La seconde différence entre elles et Caillou, c’est qu’elles ont
l’instinct inné de la coquetterie et qu’il en est dépourvu. Caillou existe
pour les petites filles, tandis que les petites filles n’existent point pour
Caillou : ce point de dissidence est grave. Et plus elles sont petites,
plus il les méprise. Il n’aime que ce qui est grand.
… On vient de le conduire chez Jeanne, qui reçoit aussi Vivette.
Ils vont être trois, dans une nursery pour passer deux heures.
Caillou ne discute jamais la décision de ses parents ou de sa bonne,
quand on le mène dans un endroit qu’il ne connaît pas ; il n’a aucune
opinion préconçue. De plus on lui a dit : « Tu seras gentil, n’est-ce
pas ? » Il n’aime pas beaucoup ces avertissements, mais ils lui font
de l’effet. Toute parole agit sur lui, elle émeut sa volonté imaginative
et malléable. Vivette et Jeanne sont d’ailleurs très aimables avec lui.
Elles ne sont que deux. Ce n’est pas aujourd’hui « l’instinct ennemi »

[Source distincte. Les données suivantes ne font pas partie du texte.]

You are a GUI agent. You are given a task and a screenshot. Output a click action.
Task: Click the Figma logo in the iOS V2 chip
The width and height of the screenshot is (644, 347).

du sexe contre un autre sexe qui parlera, c’est celui de la
coquetterie. Chacune voudrait être celle qui est remarquée, et
d’ailleurs on les a faites très belles. Seulement Vivette, qui est en
visite, a une capote blanche sur la tête, tandis que Jeanne, qui
reçoit, n’a qu’un ruban bleu. Et cela n’est pas sans l’inquiéter. Un
instinct primitif et sauvage porte en effet les enfants à mettre la
beauté, non pas dans les traits, mais dans ce qu’on y ajoute. Pour
une petite fille, une belle petite fille est celle qui a une belle robe.
Pour un Caillou, au contraire, le petit garçon enviable, n’eût-il pas de
jambes, sera celui qui a un aéroplane.
… Mais Caillou, une fois qu’il est dans la nursery, ne fait pas plus
attention à Jeanne qu’à Vivette. Il sent qu’elles n’ont pas de
mauvaises intentions à son égard, ce qui lui suffit ; il ne se soucie
pas du tout de savoir qu’elles veulent lui plaire. Il les traite donc de la
même manière. Ceci ne veut pas dire qu’il leur accorde
impartialement ses faveurs ; il reste lui-même, tout simplement. Il
s’amuse pour son compte et les deux petites filles le suivent, en
essayant de se faire remarquer. Parfois l’une met sa joue sur la joue
de Caillou, et Caillou l’embrasse. Alors l’autre fait de même, et
Caillou l’embrasse également, sans y trouver beaucoup de plaisir.
Mais il ne s’ennuie pas, il est à son aise.
Cependant on vient le chercher, pour dire bonjour à la maman de
Vivette. Il y va ingénument, sans grands regrets ni satisfaction
évidente. Je ne sais pas ce qu’on lui dit, je ne sais pas ce qu’il
répond, et ceci n’importe pas à l’histoire. Mais tout à coup on entend,
dans la nursery, des pleurs et des cris qui font retentir les murailles,
et les mères se précipitent.
Un sentiment obscur et puissant, quelque chose comme un
désespoir passionné, venait de s’emparer de Vivette et de Jeanne,
laissées à elles-mêmes. Ni l’une ni l’autre n’a réussi à vraiment
attirer l’attention de Caillou, et durant toute une heure leur amertume
en a grandi ; elles s’en rendent, sans même s’en douter,
réciproquement responsables. Voilà pourquoi, l’objet de leur rivalité
ayant disparu, la querelle a éclaté, sans qu’elles sachent pourquoi.